◆ Problem:
Copy out the records below verbatim, starting at the line that contains "The image size is (543, 655)." and ending at the line that contains "pos(329,451)".

◆ Material to process:
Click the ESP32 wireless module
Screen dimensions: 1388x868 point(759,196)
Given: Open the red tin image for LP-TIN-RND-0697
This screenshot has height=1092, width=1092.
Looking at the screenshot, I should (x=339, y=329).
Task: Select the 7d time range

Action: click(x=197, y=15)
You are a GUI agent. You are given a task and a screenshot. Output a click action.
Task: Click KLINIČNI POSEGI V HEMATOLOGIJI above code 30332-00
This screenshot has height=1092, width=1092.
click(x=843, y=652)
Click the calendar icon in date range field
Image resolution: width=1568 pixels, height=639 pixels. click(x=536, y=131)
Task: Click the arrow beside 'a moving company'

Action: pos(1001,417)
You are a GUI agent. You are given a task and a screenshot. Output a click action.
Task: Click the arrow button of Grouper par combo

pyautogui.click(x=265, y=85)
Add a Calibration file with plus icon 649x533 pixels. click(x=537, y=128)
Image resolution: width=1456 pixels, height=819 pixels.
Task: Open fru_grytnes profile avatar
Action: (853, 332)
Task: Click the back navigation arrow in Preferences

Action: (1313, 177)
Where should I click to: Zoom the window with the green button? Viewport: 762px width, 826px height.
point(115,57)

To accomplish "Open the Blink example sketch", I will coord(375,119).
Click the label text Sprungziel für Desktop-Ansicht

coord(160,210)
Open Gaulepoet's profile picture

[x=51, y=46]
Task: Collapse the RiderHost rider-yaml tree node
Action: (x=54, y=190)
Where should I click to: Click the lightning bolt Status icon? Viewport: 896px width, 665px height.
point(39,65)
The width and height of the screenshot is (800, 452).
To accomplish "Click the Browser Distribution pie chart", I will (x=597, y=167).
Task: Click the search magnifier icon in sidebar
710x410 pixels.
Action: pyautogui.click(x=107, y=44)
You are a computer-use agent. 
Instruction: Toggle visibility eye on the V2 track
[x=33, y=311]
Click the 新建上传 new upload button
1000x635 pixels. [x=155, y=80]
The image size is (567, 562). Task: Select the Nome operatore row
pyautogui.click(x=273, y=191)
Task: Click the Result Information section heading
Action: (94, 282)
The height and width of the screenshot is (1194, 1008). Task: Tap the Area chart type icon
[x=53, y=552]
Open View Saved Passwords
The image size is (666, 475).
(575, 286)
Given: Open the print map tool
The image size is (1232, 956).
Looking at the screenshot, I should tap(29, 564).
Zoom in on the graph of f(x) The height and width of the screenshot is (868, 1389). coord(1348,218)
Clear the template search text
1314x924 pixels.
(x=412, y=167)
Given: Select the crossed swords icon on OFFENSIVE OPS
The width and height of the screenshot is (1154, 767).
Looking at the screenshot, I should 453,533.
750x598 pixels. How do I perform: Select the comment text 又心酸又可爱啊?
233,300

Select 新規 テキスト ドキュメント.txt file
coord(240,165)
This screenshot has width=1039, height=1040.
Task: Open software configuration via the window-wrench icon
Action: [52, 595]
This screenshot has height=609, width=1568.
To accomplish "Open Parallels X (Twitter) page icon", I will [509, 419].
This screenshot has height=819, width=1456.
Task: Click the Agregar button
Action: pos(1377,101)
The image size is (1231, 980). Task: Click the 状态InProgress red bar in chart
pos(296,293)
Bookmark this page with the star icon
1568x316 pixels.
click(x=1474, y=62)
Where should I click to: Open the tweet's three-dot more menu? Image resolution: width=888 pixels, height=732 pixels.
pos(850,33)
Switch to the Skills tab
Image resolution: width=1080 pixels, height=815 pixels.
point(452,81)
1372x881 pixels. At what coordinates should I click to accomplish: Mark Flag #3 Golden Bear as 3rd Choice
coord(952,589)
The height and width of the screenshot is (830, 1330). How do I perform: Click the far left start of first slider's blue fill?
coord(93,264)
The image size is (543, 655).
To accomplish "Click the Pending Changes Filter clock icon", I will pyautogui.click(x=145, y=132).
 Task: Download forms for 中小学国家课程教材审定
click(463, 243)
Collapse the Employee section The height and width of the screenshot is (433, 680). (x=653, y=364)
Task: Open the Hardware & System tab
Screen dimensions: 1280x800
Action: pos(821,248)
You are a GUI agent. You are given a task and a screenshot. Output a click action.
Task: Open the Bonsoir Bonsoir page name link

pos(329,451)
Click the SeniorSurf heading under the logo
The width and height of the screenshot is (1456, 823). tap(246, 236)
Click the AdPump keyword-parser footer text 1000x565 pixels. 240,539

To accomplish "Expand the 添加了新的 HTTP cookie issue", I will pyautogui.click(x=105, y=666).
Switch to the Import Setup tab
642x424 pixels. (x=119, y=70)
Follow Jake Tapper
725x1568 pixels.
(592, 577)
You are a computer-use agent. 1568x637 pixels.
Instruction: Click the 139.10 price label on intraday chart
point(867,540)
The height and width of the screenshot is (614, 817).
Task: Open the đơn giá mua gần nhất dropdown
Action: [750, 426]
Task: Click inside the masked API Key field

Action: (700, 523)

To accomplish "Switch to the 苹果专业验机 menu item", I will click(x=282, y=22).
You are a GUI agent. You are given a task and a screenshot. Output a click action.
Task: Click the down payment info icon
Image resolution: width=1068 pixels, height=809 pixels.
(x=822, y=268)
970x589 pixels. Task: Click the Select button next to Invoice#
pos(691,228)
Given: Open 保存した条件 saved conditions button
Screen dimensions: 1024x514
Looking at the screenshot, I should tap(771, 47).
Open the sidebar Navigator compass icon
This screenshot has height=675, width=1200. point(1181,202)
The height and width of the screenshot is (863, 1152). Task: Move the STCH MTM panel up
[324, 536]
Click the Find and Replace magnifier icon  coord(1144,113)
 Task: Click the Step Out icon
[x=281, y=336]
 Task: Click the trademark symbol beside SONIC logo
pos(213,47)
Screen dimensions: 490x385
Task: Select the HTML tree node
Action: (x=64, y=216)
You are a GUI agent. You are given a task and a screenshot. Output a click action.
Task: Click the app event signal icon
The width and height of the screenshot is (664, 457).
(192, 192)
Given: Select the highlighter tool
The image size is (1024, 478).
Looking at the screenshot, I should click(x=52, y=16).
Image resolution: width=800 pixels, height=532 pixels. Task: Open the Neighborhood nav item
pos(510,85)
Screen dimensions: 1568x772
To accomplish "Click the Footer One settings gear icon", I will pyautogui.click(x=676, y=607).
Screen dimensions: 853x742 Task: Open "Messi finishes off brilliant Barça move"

◆ Full solution:
The image size is (543, 655).
To accomplish "Click the Pending Changes Filter clock icon", I will pyautogui.click(x=145, y=132).
 Task: Download forms for 中小学国家课程教材审定
click(463, 243)
Collapse the Employee section The height and width of the screenshot is (433, 680). (x=653, y=364)
Task: Open the Hardware & System tab
Screen dimensions: 1280x800
Action: pos(821,248)
You are a GUI agent. You are given a task and a screenshot. Output a click action.
Task: Open the Bonsoir Bonsoir page name link

pos(329,451)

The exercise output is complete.